# Stock up for Frou Frou drinks, Stoli Style!!



## replicant_argent (May 13, 2006)

Not sure if it is a company wide closeout, but....
Picked up three 750 ml bottles of flavored Stoli (blueberry, raspberry, and vanilla) at the local Costco today for 21 bucks. A single bottle of any of those here in MN is about 16 bucks, so a pretty damn good deal if you are making blender drinks, or weird cosmos or something.


----------



## icehog3 (Feb 20, 2005)

If I am in a sweet toothy, frou frou mood, I dig the Vanilla with some diet Coke, tastes just like a ...you guessed it .... a Vanilla Coke.


----------



## JacksonCognac (Nov 12, 2007)

That is pretty cool... at that price, I'd consider getting em even though usually stay away from that sort of thing. 

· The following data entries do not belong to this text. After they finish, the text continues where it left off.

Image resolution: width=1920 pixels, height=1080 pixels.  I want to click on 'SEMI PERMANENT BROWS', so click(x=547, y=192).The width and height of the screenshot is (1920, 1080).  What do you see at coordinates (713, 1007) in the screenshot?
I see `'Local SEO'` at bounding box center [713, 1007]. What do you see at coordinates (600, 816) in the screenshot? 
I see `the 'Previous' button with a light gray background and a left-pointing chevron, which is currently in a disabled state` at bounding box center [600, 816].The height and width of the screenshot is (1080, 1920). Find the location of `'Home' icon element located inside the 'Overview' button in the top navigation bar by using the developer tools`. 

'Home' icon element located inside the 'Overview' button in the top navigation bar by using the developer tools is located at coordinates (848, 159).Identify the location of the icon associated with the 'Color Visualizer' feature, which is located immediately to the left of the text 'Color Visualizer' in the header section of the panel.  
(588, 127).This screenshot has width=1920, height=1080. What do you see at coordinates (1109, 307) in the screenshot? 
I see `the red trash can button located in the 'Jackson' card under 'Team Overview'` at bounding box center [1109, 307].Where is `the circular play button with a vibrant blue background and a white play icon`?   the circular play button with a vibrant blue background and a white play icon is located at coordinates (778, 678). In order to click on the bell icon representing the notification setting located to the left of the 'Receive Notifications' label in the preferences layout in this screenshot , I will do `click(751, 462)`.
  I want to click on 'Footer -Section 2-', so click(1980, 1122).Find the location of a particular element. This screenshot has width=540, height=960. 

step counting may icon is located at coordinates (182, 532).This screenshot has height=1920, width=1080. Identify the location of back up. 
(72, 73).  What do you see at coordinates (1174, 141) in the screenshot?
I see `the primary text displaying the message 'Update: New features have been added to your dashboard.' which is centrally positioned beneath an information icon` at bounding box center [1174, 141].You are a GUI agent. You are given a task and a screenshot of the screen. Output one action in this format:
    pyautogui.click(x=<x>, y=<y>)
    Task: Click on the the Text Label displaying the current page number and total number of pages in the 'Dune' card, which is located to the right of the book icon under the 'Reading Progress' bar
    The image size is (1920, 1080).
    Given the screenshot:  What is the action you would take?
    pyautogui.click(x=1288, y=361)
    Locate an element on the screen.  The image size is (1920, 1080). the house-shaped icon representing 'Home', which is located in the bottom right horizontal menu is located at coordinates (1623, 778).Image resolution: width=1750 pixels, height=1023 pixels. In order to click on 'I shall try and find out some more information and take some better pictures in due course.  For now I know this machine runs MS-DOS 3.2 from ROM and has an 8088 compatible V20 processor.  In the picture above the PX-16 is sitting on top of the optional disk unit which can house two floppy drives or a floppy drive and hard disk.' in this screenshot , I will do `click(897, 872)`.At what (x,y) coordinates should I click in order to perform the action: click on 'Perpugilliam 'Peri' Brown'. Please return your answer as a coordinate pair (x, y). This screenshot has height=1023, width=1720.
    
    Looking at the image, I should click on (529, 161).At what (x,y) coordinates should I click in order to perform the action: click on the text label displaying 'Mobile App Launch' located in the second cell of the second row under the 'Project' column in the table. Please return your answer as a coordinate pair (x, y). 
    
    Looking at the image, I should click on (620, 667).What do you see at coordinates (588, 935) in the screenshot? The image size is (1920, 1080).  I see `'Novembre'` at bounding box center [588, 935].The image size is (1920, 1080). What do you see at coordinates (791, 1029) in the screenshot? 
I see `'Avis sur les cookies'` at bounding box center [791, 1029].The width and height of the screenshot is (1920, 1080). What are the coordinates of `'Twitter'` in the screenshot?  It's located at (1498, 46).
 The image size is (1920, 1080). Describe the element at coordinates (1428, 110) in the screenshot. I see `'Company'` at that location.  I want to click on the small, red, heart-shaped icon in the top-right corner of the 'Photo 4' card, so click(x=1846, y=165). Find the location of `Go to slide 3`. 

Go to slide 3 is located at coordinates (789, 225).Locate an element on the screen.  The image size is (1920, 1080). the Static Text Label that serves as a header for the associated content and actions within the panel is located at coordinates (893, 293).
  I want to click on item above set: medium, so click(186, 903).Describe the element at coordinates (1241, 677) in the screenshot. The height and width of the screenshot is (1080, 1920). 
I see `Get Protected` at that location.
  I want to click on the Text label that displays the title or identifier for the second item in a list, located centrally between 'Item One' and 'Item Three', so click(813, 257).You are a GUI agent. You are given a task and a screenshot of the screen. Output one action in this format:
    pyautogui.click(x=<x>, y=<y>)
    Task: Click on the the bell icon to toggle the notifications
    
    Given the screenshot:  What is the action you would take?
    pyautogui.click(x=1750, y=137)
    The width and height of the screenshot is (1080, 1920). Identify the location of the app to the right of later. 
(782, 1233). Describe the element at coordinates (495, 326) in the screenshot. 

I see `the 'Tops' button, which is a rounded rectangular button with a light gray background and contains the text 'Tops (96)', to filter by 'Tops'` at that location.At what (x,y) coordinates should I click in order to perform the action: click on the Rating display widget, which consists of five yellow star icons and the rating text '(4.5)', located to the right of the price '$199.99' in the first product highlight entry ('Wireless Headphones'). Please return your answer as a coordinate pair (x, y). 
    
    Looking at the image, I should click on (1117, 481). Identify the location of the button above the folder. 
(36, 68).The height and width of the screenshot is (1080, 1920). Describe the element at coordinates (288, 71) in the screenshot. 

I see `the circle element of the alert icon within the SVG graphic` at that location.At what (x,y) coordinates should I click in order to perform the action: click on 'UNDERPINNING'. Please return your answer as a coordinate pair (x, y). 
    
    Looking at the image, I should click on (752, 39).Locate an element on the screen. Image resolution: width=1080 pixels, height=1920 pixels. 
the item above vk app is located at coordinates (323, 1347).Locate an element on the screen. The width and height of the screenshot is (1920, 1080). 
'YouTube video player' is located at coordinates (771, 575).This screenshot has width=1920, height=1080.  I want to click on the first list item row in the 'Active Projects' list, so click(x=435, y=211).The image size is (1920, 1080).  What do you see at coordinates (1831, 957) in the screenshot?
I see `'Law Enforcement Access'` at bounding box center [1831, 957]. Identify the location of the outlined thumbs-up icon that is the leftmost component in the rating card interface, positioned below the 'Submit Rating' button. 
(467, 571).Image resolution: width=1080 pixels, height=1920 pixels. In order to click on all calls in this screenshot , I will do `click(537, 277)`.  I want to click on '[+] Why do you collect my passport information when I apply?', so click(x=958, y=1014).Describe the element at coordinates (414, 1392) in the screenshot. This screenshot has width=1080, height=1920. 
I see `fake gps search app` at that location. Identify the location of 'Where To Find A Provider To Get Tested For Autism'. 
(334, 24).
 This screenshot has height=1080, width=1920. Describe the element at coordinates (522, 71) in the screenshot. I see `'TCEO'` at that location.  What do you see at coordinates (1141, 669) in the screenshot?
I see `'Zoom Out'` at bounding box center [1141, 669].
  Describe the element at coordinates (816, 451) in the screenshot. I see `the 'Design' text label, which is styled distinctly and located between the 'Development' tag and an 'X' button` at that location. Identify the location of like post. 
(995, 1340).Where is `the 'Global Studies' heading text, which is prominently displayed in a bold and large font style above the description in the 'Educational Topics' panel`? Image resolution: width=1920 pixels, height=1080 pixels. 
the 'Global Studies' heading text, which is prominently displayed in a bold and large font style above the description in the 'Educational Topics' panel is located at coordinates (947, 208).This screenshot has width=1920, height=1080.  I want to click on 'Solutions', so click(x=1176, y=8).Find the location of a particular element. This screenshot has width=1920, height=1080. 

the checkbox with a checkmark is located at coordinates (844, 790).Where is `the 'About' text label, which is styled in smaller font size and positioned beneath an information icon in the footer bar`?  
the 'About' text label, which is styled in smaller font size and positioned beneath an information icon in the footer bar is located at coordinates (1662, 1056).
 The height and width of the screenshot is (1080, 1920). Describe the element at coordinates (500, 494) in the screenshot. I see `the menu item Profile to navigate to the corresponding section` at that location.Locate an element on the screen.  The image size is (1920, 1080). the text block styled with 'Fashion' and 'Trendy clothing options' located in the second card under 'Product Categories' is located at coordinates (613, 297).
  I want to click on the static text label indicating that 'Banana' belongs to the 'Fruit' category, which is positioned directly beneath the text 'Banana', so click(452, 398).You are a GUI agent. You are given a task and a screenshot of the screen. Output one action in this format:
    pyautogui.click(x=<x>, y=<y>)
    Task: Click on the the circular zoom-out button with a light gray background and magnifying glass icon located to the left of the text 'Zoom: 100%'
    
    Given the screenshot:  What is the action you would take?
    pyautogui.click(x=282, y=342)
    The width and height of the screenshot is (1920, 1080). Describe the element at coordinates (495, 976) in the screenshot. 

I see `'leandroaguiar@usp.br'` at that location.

In other news a local liquor store has Heineken Draught Kegs on sale for $10! For the uninitiated, these hold 20 beers a piece! I'm stocking up for graduation. :ss


----------



## replicant_argent (May 13, 2006)

yeah, thought about getting an extra one or two just for, you know... experimenting.


----------



## ScottishSmoker (Feb 11, 2007)

Thanks for the advice Pete...what does Costco for tequilas?


----------



## replicant_argent (May 13, 2006)

a couple of padrons, silver and anejo, I think, and some of them carry a nicer anejo I can't remember.


----------



## replicant_argent (May 13, 2006)

I did notice they carry Hendricks Gin as well. 29.00 for a 750, which is a good price, I imagine. Just grabbed some Dr. Bombay Sapphire a couple weeks ago, so the Hendricks might have to wait a bit, although some guys on here speak highly of it. Ain't temptation grand?


----------